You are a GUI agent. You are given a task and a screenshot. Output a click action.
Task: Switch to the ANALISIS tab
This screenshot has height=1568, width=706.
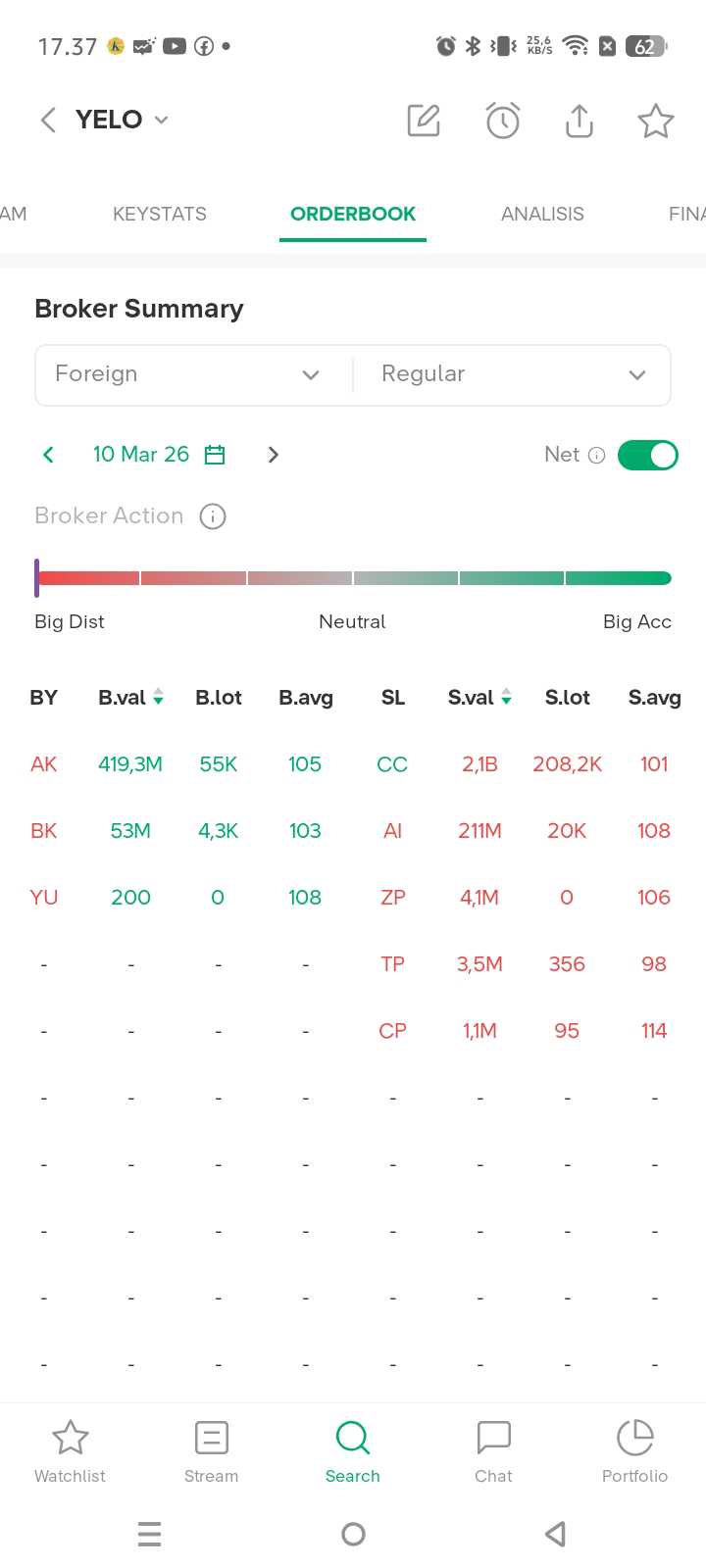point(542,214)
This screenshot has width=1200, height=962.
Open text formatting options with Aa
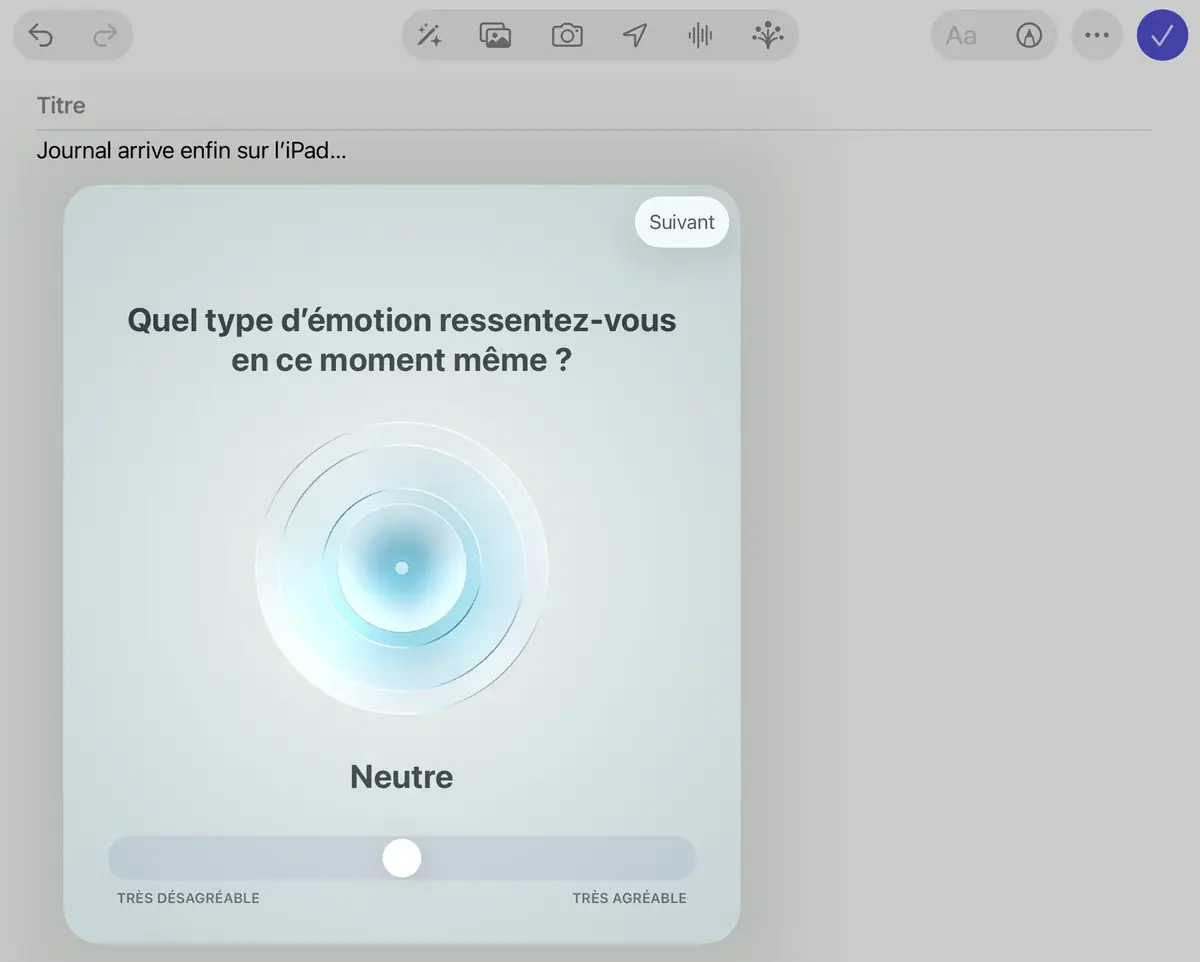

...

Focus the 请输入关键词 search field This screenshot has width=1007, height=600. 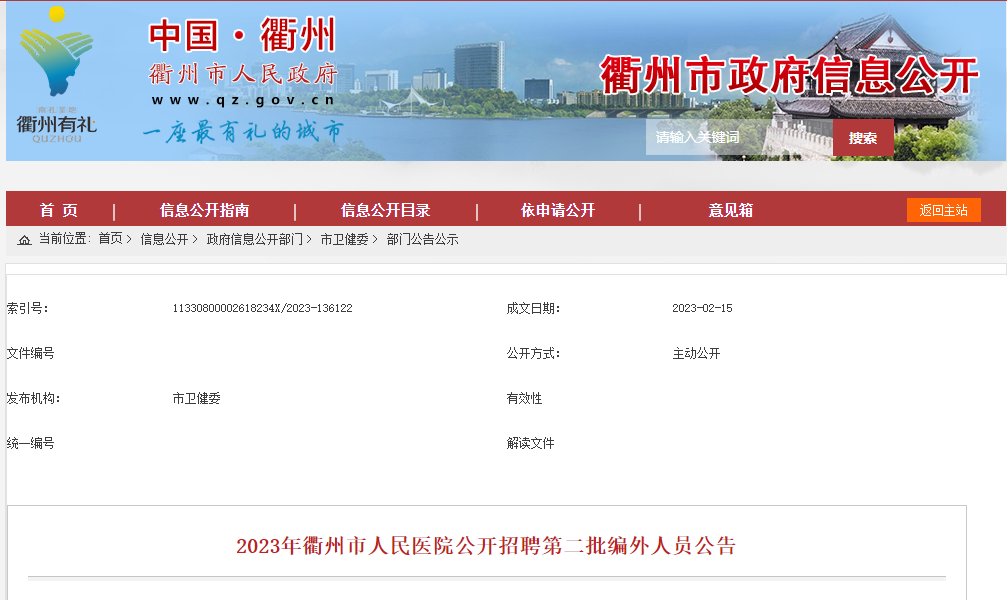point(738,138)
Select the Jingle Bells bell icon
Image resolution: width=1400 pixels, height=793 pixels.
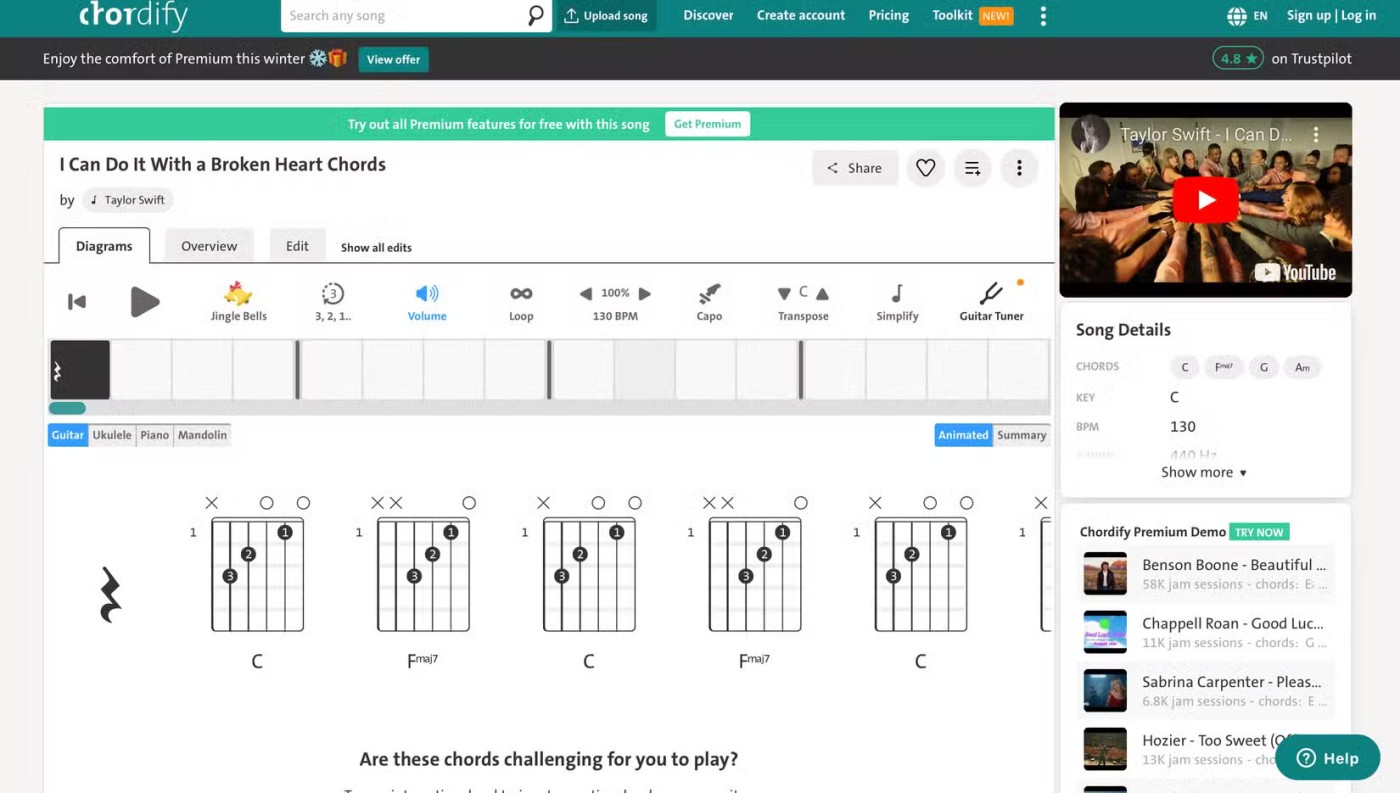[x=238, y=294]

---

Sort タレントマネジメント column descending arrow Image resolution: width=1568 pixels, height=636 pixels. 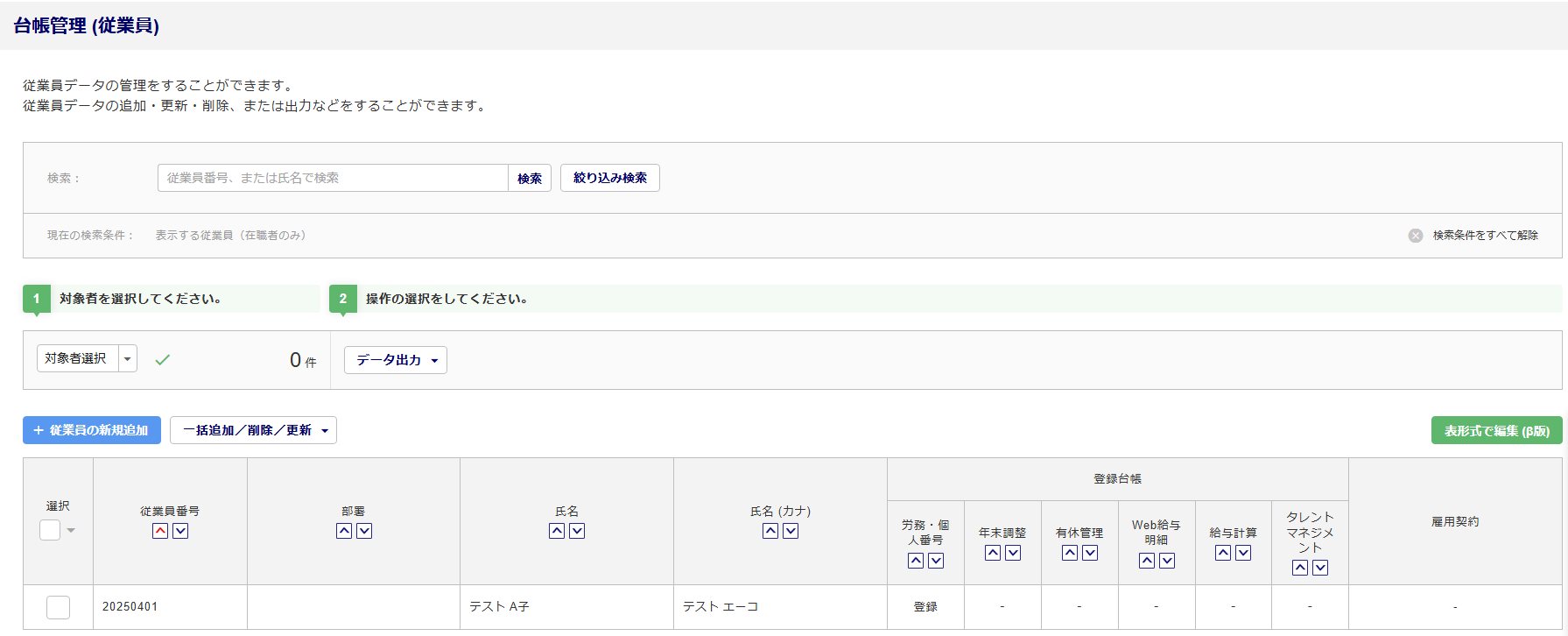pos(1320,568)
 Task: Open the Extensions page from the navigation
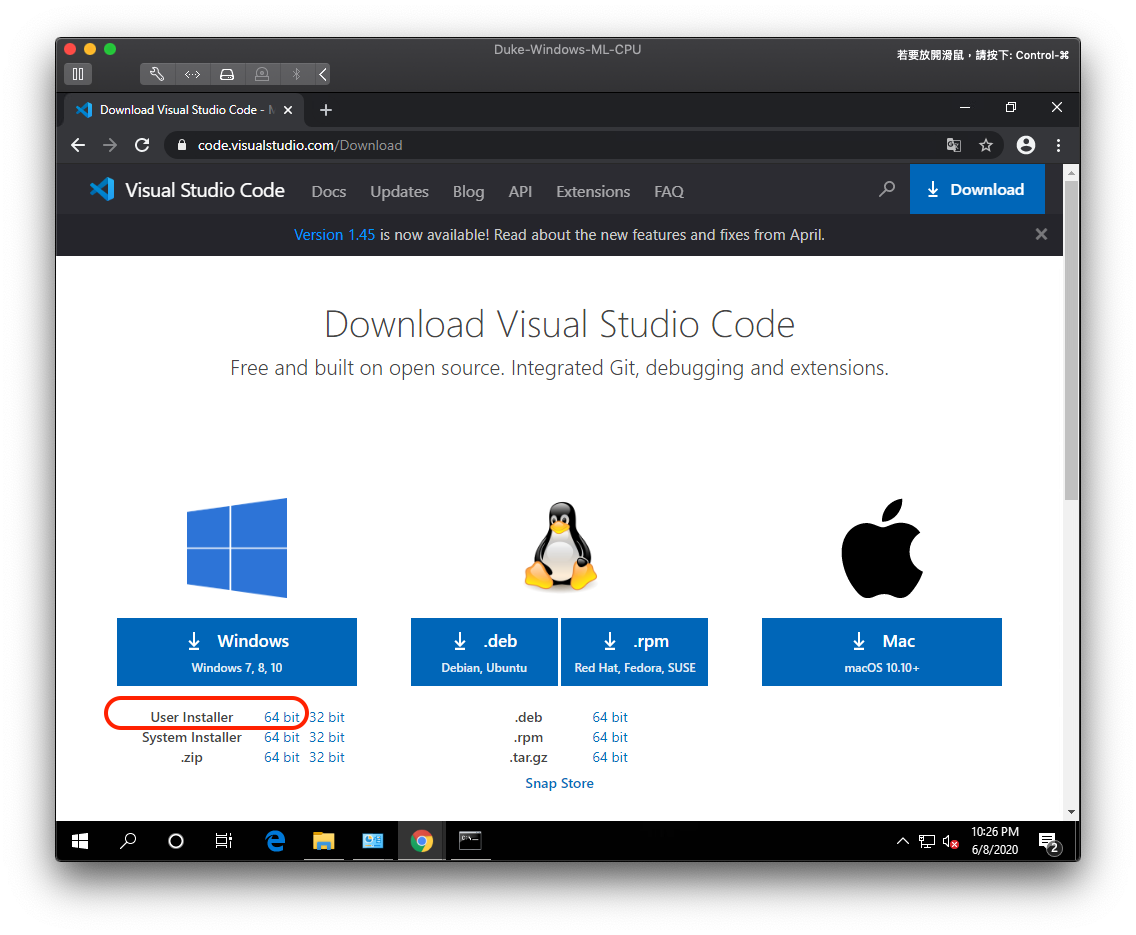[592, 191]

◆ Exercise description
Return word for word the lines of the listing above, starting at the line with "This screenshot has height=1568, width=706." and ending at the line with "Open text formatting options with Aa", both included. Pictures do not belong in the copy.

◆ Response box
This screenshot has height=1568, width=706.
point(542,214)
This screenshot has width=1200, height=962.
Open text formatting options with Aa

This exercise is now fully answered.